Using Elasticsearch as a fast lookup table

I have following use case:

I store scientific data in HDF5 files (approx. 6 million entries per file).
There are two important fields (position and score) and all the 6 million
entries are stored sorted by score in descending order. However I usually
only display the top 0.1% or 6000 entries respectively.

Each of these 6 million entries has a specific annotation. Now when i want
to display the top 6000 entries I also want to add the corresponding
annotation to it.
I was thinking about using a key/value storage (i.e. MongoDB) to store the
annotation for the 6 million entries once using the position field as a key
and the annotation data as a value.
When I want to retrieve the 6000/0.1% top entries I would do a lookup for
these entries in MongoDB , retrieve and add the annotation.

However I already have a elasticsearch instance running (for something
different) and I am considering using elasticsearch instead of setting up a
new/dedicated MongoDB db.
The benefit would be that I could have fulltext search features on the
annotation data although this is not the primary use case.
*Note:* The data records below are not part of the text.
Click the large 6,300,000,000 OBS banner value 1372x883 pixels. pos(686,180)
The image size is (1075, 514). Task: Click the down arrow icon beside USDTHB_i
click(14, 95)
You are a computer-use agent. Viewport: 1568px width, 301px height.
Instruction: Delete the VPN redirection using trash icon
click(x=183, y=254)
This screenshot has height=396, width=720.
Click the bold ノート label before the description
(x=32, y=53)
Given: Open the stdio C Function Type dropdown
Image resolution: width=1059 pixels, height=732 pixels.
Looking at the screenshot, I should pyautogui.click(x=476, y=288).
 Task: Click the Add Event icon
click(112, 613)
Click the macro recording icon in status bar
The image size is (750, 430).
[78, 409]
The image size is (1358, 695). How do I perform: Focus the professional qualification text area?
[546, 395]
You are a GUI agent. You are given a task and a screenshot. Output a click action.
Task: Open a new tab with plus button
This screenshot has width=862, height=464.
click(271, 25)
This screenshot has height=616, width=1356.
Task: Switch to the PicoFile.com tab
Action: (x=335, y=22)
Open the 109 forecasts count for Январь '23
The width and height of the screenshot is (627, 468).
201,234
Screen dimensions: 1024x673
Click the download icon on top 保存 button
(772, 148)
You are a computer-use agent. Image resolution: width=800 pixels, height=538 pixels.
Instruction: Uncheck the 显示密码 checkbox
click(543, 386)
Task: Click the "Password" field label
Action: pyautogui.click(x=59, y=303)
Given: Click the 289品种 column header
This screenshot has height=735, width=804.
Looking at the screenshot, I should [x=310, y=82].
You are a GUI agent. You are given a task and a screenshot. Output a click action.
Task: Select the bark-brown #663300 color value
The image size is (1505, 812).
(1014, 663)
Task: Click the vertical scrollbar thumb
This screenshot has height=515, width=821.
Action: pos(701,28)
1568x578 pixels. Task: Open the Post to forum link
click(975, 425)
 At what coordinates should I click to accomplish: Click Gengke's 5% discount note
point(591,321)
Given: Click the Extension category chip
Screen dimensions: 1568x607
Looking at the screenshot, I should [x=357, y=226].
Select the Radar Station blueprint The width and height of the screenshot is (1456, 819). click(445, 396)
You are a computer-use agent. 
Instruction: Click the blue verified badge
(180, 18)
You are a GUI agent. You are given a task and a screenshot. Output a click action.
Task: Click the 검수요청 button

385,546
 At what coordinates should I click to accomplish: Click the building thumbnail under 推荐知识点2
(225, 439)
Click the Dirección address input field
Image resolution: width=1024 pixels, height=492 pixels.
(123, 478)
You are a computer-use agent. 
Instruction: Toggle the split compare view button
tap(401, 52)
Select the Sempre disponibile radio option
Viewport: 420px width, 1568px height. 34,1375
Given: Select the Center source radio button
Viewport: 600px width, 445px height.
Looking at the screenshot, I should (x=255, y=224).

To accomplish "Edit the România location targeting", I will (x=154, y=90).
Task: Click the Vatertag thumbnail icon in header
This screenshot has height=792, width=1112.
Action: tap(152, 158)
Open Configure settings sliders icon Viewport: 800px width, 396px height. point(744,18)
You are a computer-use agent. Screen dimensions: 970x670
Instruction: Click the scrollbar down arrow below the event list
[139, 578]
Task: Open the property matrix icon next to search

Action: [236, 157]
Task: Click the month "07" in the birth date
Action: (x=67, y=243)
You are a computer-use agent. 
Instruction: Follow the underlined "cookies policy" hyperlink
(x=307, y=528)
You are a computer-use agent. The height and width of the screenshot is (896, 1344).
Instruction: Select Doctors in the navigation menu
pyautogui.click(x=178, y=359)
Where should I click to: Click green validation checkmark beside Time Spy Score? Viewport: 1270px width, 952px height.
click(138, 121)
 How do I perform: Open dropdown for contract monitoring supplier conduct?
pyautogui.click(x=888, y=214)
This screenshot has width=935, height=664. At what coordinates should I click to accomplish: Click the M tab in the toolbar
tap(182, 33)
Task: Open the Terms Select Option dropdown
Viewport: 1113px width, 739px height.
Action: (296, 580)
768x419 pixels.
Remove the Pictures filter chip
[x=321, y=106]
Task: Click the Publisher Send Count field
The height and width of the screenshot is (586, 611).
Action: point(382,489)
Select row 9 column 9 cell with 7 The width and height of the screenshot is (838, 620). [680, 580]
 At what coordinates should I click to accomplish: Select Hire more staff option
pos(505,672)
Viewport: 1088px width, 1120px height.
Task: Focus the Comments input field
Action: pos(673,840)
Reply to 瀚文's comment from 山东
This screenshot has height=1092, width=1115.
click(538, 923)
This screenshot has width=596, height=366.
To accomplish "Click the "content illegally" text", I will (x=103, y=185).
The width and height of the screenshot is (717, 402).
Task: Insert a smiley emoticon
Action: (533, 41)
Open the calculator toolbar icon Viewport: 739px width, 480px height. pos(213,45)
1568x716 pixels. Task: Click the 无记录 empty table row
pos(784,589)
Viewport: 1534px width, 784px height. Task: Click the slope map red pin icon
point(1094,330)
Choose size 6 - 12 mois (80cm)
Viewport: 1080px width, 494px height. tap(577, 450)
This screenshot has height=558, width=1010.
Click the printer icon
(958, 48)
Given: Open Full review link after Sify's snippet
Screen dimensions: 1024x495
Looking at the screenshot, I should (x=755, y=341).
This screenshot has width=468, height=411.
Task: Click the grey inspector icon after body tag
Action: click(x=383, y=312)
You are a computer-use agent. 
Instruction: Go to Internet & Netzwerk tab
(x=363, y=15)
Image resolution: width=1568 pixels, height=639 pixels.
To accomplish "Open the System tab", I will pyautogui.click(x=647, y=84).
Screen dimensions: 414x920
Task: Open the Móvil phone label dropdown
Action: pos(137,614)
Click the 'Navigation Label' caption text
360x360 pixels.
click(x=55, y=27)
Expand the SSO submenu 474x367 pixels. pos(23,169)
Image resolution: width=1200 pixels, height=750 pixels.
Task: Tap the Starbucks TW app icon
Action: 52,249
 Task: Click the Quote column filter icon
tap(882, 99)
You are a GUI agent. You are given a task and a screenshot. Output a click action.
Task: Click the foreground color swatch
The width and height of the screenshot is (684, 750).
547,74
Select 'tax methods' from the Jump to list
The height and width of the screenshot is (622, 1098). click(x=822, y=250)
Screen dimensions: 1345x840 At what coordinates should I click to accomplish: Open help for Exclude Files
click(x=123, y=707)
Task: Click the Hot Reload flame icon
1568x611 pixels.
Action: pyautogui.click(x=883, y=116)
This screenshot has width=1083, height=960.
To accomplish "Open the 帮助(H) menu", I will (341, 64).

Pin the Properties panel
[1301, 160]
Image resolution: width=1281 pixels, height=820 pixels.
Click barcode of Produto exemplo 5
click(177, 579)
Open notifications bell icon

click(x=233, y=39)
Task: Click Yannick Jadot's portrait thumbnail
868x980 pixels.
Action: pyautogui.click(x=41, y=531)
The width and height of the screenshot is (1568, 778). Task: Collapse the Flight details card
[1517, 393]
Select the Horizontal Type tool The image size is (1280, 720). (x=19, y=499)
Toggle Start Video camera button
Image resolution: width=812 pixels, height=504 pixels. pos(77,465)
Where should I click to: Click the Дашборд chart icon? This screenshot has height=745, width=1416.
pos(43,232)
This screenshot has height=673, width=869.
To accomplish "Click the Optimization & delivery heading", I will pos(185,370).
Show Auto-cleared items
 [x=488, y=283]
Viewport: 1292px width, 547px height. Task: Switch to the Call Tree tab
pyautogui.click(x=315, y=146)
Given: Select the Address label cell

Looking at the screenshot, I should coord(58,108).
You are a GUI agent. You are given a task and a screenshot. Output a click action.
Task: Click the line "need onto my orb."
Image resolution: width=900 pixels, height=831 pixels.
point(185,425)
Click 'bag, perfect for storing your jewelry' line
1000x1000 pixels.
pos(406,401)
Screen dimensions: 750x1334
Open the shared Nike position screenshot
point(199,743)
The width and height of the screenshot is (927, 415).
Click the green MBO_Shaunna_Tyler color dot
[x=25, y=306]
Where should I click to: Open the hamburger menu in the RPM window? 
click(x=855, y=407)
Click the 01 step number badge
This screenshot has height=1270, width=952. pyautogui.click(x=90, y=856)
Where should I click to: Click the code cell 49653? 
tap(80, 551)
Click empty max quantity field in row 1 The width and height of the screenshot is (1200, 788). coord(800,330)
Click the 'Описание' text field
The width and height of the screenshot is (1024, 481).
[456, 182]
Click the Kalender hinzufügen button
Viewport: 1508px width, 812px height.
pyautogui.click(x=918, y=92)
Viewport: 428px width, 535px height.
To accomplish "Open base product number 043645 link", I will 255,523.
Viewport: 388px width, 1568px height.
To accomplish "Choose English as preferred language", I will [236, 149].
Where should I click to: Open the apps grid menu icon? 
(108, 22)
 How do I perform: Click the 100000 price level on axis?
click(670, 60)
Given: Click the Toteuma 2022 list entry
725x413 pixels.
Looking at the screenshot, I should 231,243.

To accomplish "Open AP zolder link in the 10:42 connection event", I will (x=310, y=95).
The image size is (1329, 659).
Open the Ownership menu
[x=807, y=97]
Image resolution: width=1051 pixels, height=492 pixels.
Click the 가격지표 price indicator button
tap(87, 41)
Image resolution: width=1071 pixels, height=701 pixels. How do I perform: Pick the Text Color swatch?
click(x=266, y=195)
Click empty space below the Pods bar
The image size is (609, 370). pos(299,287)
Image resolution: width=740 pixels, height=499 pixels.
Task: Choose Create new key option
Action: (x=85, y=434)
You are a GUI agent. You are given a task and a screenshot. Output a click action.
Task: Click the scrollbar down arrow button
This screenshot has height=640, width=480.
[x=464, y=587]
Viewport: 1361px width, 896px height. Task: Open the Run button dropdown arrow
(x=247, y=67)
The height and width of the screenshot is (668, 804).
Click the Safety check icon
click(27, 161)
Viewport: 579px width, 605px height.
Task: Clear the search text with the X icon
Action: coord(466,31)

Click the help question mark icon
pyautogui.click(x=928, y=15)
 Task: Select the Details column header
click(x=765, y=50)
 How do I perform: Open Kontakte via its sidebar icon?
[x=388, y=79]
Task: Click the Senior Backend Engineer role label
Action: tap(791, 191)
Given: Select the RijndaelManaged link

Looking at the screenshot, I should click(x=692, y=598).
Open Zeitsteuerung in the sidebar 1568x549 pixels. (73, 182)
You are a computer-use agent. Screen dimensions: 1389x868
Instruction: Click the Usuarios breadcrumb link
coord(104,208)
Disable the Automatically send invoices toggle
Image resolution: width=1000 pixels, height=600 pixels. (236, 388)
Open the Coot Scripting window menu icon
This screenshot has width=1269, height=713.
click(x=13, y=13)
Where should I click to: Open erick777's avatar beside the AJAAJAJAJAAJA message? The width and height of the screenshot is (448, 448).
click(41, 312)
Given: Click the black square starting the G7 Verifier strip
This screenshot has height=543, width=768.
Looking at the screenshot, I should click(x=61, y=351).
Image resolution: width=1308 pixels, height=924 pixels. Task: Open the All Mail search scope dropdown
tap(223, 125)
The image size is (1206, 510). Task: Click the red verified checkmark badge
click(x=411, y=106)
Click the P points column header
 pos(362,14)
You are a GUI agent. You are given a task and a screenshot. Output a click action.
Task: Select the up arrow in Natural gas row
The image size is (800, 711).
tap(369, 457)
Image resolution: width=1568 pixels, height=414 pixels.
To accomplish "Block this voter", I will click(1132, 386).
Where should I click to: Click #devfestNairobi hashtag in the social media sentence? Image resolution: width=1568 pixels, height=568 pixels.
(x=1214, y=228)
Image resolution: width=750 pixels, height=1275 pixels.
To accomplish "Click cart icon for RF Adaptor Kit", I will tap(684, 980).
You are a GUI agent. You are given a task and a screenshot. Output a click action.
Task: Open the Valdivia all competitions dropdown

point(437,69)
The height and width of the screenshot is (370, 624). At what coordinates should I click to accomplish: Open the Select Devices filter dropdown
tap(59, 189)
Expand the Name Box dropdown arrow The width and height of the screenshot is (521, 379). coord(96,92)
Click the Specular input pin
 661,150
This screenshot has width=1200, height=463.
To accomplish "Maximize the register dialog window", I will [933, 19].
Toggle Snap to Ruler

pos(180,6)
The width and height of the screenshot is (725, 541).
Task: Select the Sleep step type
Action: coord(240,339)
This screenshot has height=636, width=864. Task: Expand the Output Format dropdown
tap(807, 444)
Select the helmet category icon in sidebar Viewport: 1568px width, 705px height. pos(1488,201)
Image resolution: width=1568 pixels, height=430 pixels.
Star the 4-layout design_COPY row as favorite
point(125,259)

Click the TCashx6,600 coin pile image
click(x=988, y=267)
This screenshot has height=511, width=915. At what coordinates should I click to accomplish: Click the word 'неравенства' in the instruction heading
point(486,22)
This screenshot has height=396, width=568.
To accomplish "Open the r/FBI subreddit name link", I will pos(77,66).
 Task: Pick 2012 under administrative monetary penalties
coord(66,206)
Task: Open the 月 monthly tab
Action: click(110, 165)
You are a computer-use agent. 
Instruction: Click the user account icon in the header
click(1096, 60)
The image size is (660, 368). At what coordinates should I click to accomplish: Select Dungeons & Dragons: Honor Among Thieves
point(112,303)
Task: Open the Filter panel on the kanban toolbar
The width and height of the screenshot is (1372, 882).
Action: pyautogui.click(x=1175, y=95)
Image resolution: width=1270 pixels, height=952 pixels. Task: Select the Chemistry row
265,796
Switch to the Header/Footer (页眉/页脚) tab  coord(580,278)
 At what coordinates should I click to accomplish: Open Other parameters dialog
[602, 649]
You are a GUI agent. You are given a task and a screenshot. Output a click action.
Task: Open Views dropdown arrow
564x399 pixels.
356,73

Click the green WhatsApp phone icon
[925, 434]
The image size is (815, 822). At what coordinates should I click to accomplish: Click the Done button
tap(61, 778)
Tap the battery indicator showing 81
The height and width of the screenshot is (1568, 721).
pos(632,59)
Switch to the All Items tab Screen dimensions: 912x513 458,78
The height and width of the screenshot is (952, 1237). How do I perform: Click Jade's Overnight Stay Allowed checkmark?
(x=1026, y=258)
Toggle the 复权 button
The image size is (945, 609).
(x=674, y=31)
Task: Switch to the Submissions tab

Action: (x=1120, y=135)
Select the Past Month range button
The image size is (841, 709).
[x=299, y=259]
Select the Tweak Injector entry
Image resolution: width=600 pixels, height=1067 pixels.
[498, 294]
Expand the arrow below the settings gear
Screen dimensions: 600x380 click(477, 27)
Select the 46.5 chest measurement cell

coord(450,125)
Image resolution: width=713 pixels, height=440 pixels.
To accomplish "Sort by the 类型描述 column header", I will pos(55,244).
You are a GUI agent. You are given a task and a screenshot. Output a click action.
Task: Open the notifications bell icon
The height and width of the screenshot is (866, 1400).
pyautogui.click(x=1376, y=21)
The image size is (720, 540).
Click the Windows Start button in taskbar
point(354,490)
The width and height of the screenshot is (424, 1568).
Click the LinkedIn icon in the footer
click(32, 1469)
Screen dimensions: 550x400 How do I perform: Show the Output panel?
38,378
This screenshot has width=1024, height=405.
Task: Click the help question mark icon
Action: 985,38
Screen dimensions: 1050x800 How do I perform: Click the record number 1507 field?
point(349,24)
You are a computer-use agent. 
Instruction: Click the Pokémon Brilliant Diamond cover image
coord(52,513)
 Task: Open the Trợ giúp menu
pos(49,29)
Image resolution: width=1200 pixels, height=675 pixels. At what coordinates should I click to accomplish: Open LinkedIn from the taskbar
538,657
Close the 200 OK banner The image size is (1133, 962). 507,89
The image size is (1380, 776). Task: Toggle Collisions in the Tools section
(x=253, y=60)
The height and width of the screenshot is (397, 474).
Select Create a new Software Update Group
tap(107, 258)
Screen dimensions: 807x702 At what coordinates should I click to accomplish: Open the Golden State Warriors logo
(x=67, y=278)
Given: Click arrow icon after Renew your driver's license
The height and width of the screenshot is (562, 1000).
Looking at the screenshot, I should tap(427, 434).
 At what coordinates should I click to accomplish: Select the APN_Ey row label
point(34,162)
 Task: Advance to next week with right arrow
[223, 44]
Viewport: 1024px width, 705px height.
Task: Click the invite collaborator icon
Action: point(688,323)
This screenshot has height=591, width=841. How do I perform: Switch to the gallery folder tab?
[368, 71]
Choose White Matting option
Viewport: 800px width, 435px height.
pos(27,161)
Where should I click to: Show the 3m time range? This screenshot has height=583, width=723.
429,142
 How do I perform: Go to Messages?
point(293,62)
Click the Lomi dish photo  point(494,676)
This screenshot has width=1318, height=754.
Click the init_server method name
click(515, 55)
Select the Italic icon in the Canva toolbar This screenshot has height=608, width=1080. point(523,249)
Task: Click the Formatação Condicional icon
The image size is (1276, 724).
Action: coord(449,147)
  • How is the performance of elasticsearch compared to MongoDB regarding the
    lookup of 6000 entries ?
    I guess in elasticsearch I would use the position field (that is used as a
    key in MongoDB) as the _id field.

  • Can I do a bulk REST request with those 6000 position fields?

The annotation data is relatively static. It won't be changed. At the most
new entries will be added.

--
You received this message because you are subscribed to the Google Groups "elasticsearch" group.
To unsubscribe from this group and stop receiving emails from it, send an email to elasticsearch+unsubscribe@googlegroups.com.
For more options, visit https://groups.google.com/groups/opt_out.

Hi Ümit

Each of these 6 million entries has a specific annotation. Now when i
want to display the top 6000 entries I also want to add the
corresponding annotation to it.
I was thinking about using a key/value storage (i.e. MongoDB) to store
the annotation for the 6 million entries once using the position field
as a key and the annotation data as a value.
When I want to retrieve the 6000/0.1% top entries I would do a lookup
for these entries in MongoDB , retrieve and add the annotation.

Some examples of actual data and what you want to achieve with it will
make this question a lot easier to understand. I find that an abstract
description is often quite confusing, and becomes a lot simpler when
real data is presented.

  • How is the performance of elasticsearch compared to MongoDB
    regarding the lookup of 6000 entries ?

Very good.

One potential issue is if you need to sort the data. Sorting 6000
across eg 5 shards means return 5 x 6000 records to the node handling
the request, to be resorted.

This is slower than doing it on a single node, but for 6000 records
won't be so bad. For 600,000, it'd be tricky :slight_smile:

I guess in elasticsearch I would use the position field (that is used
as a key in MongoDB) as the _id field.

  • Can I do a bulk REST request with those 6000 position fields?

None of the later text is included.